Bien, recopilemos. El año nos ha ofrecido de todo: a nivel general, Zapatero sigue en el poder aunque yo voté al PP (es increíble cómo se puede pasar de votar a IU a votar al PP: "no son los años, cariño, son los kilómetros"), ha empezado la peor crisis de la economía global (que debería ser motivo de celebración entre "progresistas", comunistas, anarquistas y demás, pero lo que veo es que les gustaría, en realidad, recuperar otra vez el mismo sistema para poder criticarlo desde sus cómodas trincheras -Zapatero insuflando dinero a los "popes" de la banca y las grandes constructoras-) y parece que ha acabado la sequía; a nivel particular, sufrí una gran pérdida, me fui de un lugar muy querido a disfrutar de mis niñas y así verlas crecer, mi mejor amigo de toda la vida se ha casado pero me ha dado un poco igual; musicalmente, por fin se publicó el "Chinese Democracy" después de catorce años de espera y contemplé el regreso de Mark Olson a los Jayhawks, Nine Inch Nails se puso a regalar su último discazo en internet pero yo, fan irredento, me lo he comprado; "Antes que el diablo sepa que estás muerto" (cuyo título, por cierto, me recuerda a una reivindicable película que pasó con más pena que gloria por las carteleras hace unos ¡diez años!, pero que es muy recomendable, "Cosas que hacer en Denver cuando estés muerto") y "Pozos de ambición" es de lo mejorcito que he visto este año, escaso de grandes películas; y, de lectura, descubrí a Martin Amis por partida doble y me devoré tres novelas de Chuck Palahniuk, amén de mi ración mensual de superhéroes y cómic underground (léase, Thunderbolts, Vengadores, X-Men, Peter Bagge, los hermanos Hernández o David Lapham).
Esta es mi recopilación, a vuela pluma, del año.
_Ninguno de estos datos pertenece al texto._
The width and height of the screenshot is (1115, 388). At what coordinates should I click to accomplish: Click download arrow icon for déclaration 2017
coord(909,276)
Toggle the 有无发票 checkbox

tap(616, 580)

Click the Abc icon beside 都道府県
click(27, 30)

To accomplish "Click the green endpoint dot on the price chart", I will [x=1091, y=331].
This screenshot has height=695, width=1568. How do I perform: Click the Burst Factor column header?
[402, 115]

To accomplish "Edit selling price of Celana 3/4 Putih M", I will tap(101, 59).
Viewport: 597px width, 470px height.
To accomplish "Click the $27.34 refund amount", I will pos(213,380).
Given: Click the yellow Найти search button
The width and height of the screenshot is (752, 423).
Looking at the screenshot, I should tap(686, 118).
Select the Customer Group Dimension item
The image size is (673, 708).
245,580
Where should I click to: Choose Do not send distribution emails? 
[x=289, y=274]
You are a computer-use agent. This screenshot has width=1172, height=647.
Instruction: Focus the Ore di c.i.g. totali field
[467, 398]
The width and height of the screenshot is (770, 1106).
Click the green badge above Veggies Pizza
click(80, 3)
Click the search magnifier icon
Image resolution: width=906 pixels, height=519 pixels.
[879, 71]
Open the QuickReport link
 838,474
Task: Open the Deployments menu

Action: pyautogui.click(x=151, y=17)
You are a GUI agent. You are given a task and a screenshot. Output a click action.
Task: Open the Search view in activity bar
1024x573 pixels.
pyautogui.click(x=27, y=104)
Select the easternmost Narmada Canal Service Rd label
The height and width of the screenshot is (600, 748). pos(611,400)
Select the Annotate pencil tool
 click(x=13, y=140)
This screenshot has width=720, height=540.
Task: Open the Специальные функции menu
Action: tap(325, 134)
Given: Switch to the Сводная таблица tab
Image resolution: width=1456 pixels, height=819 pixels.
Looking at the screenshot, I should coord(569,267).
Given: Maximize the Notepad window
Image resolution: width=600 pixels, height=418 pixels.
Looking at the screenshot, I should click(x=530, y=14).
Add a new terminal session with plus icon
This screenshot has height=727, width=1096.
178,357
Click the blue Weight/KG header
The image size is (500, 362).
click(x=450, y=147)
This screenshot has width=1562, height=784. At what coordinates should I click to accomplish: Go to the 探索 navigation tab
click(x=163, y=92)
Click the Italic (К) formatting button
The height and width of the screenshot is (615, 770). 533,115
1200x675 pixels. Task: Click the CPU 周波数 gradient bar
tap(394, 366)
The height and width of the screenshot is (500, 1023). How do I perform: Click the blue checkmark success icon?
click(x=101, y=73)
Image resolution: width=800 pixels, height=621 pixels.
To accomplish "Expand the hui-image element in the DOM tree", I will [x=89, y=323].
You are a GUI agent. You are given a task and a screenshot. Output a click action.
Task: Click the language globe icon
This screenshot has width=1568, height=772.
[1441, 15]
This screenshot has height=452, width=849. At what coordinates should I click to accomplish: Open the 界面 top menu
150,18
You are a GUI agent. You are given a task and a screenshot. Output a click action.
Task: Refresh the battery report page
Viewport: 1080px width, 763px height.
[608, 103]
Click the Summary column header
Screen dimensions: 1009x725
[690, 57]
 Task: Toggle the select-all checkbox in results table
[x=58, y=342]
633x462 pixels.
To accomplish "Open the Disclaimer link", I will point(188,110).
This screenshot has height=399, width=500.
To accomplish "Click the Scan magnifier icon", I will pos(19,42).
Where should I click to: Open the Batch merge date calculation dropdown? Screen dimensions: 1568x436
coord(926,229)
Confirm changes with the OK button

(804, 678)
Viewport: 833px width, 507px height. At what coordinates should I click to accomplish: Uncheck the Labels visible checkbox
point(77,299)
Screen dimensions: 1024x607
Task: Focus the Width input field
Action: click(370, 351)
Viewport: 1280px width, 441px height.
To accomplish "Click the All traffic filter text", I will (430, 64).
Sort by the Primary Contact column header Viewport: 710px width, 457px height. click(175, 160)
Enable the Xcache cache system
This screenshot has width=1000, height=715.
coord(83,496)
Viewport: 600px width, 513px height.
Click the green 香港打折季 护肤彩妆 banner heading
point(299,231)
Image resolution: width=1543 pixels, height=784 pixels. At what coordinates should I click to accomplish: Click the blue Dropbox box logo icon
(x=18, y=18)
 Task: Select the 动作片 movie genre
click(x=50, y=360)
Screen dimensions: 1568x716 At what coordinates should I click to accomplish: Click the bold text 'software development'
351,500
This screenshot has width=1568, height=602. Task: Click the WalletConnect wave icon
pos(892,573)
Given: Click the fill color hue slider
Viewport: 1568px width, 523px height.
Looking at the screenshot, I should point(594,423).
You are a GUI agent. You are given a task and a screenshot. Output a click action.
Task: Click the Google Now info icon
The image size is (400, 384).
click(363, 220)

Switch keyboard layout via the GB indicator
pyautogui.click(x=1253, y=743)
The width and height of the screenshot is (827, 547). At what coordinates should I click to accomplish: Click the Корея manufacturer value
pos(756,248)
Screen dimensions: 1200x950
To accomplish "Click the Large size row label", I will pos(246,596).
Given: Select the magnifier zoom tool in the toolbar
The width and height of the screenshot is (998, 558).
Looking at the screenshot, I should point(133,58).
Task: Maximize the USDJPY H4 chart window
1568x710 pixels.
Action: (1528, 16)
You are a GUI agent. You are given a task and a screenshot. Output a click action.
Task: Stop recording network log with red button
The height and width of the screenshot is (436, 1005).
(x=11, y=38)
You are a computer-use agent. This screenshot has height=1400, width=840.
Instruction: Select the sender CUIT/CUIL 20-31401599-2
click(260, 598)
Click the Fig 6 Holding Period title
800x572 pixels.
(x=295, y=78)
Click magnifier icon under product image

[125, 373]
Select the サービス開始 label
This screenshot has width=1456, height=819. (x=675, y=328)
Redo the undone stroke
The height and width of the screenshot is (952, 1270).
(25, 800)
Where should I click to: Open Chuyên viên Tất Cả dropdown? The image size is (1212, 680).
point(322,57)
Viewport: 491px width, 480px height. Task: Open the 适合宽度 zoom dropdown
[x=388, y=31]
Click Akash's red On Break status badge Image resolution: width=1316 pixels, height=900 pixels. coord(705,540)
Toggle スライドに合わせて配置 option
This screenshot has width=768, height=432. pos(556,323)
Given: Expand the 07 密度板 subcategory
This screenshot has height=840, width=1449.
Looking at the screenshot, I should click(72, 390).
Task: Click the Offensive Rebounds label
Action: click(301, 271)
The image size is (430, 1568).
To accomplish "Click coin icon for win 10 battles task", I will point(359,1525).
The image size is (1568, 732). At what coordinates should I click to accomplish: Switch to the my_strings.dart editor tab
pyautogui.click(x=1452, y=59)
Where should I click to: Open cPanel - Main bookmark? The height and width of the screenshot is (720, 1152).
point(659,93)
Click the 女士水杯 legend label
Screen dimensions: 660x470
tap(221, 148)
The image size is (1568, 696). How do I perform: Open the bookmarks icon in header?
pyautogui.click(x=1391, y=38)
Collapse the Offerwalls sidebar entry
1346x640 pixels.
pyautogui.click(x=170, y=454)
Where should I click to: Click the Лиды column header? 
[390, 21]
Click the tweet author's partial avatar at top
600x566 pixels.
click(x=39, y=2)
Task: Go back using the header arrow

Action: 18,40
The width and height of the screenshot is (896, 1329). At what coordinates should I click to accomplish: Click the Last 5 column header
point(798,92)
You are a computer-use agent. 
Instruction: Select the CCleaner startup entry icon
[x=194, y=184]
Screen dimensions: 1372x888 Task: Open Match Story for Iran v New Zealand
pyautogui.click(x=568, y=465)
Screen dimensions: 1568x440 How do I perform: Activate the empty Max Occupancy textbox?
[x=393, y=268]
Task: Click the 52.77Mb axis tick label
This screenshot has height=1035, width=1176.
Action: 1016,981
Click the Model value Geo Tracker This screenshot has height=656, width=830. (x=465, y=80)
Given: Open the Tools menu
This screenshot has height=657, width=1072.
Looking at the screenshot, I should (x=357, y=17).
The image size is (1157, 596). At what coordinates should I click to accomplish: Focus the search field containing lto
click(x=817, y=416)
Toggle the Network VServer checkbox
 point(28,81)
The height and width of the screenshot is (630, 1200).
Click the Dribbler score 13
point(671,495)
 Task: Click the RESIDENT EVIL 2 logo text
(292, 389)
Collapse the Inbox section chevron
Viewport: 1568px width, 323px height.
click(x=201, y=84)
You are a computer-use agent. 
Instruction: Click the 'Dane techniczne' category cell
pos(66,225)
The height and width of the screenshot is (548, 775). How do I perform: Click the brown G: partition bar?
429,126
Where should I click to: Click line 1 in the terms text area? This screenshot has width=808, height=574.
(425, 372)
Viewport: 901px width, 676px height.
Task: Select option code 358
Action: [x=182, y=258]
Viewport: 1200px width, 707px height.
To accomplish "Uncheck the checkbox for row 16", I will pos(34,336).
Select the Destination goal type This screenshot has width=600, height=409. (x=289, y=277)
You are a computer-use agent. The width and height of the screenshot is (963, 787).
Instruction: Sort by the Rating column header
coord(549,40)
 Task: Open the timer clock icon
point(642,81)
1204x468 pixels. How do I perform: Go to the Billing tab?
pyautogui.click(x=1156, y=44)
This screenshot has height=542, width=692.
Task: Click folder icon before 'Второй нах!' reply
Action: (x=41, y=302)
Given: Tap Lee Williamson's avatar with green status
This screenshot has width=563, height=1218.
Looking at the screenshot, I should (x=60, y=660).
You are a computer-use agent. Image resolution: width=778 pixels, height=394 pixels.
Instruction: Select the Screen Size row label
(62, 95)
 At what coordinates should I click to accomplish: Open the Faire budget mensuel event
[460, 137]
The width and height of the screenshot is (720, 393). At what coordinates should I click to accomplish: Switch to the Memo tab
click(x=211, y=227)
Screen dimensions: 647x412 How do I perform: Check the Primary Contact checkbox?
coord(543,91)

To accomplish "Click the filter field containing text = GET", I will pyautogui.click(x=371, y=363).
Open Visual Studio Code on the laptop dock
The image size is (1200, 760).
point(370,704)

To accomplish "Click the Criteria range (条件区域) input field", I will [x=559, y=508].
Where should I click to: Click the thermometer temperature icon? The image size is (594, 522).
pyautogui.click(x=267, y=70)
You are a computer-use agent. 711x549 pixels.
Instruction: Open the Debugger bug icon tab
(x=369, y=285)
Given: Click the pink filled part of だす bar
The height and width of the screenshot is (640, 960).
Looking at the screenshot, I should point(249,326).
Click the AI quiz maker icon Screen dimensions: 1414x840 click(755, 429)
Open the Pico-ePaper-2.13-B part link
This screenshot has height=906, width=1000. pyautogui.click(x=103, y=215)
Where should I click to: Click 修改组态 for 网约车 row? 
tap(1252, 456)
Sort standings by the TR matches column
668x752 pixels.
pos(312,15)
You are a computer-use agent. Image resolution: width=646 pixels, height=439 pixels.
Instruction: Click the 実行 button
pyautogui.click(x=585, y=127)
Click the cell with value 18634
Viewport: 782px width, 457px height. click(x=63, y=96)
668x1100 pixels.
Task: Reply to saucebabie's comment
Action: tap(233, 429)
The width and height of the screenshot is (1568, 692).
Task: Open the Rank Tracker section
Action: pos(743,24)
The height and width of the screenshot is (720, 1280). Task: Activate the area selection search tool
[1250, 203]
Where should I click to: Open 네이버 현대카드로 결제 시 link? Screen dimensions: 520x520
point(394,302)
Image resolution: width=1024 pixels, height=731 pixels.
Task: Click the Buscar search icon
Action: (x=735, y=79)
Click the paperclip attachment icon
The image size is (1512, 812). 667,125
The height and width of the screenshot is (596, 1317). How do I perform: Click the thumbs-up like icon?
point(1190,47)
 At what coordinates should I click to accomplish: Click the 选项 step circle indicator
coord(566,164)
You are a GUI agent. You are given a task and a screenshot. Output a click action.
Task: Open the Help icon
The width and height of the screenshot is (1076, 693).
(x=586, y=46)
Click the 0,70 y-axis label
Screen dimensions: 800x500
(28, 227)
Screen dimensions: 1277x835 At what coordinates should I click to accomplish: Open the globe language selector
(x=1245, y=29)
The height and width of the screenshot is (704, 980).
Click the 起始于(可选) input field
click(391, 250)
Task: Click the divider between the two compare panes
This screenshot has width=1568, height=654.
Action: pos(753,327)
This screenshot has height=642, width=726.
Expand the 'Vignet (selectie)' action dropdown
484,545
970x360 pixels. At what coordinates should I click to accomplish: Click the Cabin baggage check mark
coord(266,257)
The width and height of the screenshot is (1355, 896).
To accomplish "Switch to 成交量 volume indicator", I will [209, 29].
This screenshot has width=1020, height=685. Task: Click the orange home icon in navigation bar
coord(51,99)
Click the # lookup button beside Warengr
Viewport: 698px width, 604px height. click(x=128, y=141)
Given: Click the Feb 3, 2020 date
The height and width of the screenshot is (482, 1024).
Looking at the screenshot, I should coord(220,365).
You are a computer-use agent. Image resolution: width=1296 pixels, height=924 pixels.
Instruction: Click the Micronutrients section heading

Os invito, O kirioi filoi, O cari amici, Oh divinos interlocutores, Oh afectos a mi devoción, que intentéis, en pocas palabras, resumir un año de vuestra insigne vida. Salve.
PD: Con los años me he llegado a obsesionar con la voz y la imagen de Robert Palmer, aunque es una pasión que llevo un poco en secreto porque no es un músico fácil de presentar y menos ahora, cuando se le relaciona con la música de sintetizadores de los ochenta (aunque empezó su carrera en los setenta, con unos irresistibles discos en los que intercalaba pop, funky y rock). Ninguno de sus discos, ni siquiera los recopilatorios, puede resumir la grandeza minimalista de este artista. Para explicarme un poco mejor: Robert Palmer es un músico que necesitas descubrirlo tú solo, sin prejuicios ni recomendaciones, escuchándolo sin prisas. Las dos portadas: "Double fun" es una portada muy evidente pero que no deja de tener gracia, él siempre hizo gala de su imagen de gentleman encantador y divertido, amante de las mujeres, bebedor y fumador (eso le llevó a la muerte muy joven, 58 años, de un ataque al corazón); "Pressure drop" es un gran disco pero su portada es todavía mejor, fetichista, sexy y elegante.